Meu corpo quer dormir, não acordar tão cedo;
Porém minha alma incendeia todo o meu ser com labaredas verbais de perguntas e dúvidas.
Filhos legítimos da ignorância e da estupidez:
Quanto mais fugimos de nós mesmos
Mais nos encontramos aonde quer que estejamos.
Ó ser-em-si, é impossível escapar de ti!
Onde reside o Amor a fim de que tenhamos algum alento?
O amor é sempre algo incompleto,
Assim como todas as demais coisas da vida.
Amar é estar ausente de si mesmo,
Ou amar seria estar mergulhado dentro do que se quer?
Amar é não está mais satisfeito consigo próprio.
Toda a Vida é um breve momento,
A vida é um dia passageiro e fugaz;
E a sepultura é o nosso leito eterno.
Portanto, meus irmãos revoltados e inconformados,
Bebamos cada essência da vida antes do sono final,
Para esquecermo-nos de nós mesmos e de tudo.
Raciocinei veementemente até encontrar a verdade,
Achei-a, contudo a entendi menos ainda.
Por que então buscar sistemas inúteis de filosofias, religiões, dogmas,
Falsas certezas, convicções mendazes
e mais e mais ideias e definições,
Se o Erro é o destino de nossas vidas?
Tudo no mundo, na Vida e no Cosmos é controlado e regido
por Erros e Mentiras perfeitos.
A verdade é apenas uma ideia
a qual não tem realidade em si mesma.
Crer talvez seja viver e morrer;
Pensar é duvidar;
Por isso duvido de tudo,
Duvido se duvido quando imagino duvidar ou não duvidar!
A fé é isto: o pensamento a querer enganar-se eternamente;
Quer na ilusão da Verdade, quer na desilusão.

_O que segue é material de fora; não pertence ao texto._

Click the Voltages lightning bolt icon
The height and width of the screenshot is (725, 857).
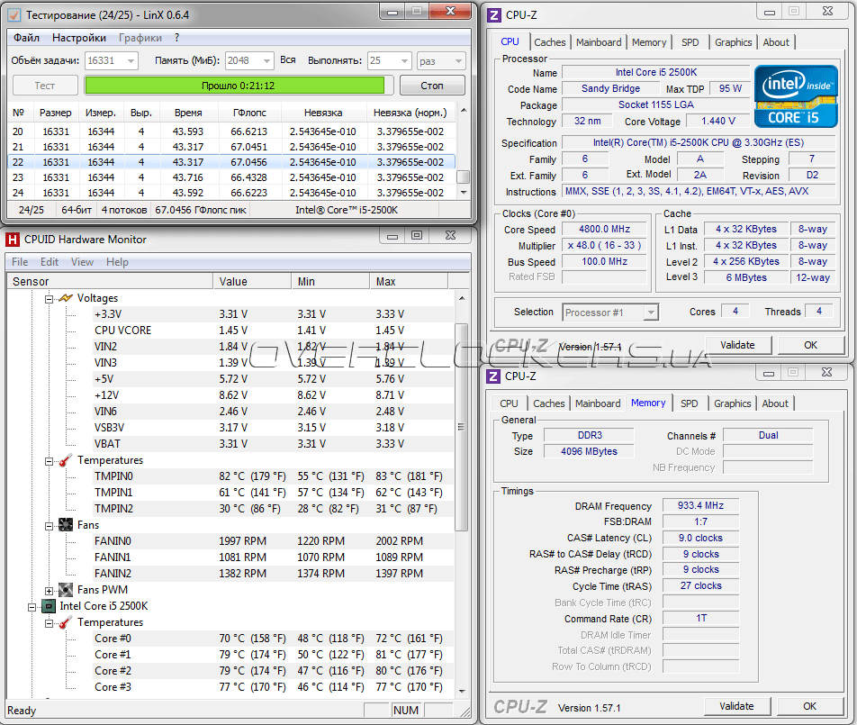coord(65,298)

Sou a Insânia da dor e do excesso de pensar,
Sobre o Livro ilegível e medonho entregue pelo mundo em minhas mãos.
Eu bebo compulsivamente todas as formas,
Ingiro o vinho de todas as ideias, descobertas científicas,
Bebo todos os mistérios e todos os horrores do mundo.
E que intensa azia de “Existir” queima meu estômago metafórico.
Eu queria nem viver e nem morrer,
Nem sentir e nem ficar sem sentimentos.
Sou o Ápice de todas as contradições.
O crime inexpiável de ter razão ou de não tê-la,
O crime de existir e fitar-me, absurdamente, que de fato existo.
Ideias e sentimentos desconexos transpiram
de todas as partes de meu corpo hipotético.
Há uma luta incessante entre o que eu penso,
E o que eu sinto e desejo;
Nesta arena de sentimentos e ideias que se combatem
violentamente entre si.
Logo, dormir para esquecer seria uma breve ilusão,
Seria mais uma fuga inútil,
Pois viver é conjunto de distintos métodos de fuga.
Só fui feliz quando mal pensava,
Ou na inocência de pouco pensar!
Quando inocente e infantilmente acreditava,
Quando delirava em ilusões agradáveis esta vida sádica,
Quando idealizava a vida, os campos, as pessoas, as ideias!
O mistério da Existência é muito mais profundo
do que imaginei o vazio do mundo,
É muito mais imensa, gritante e sufocante
a vacuidade indescritível de minha alma.
Ó meu Deus que sempre existiu sem causas e efeitos!
Que casa é essa? Que planeta é este? Que seres são aqueles?
Onde afinal de contas nos jogaram e nos esqueceram?
Ó estrelas, ó solidão, ó amor: onde nós achamos que estamos?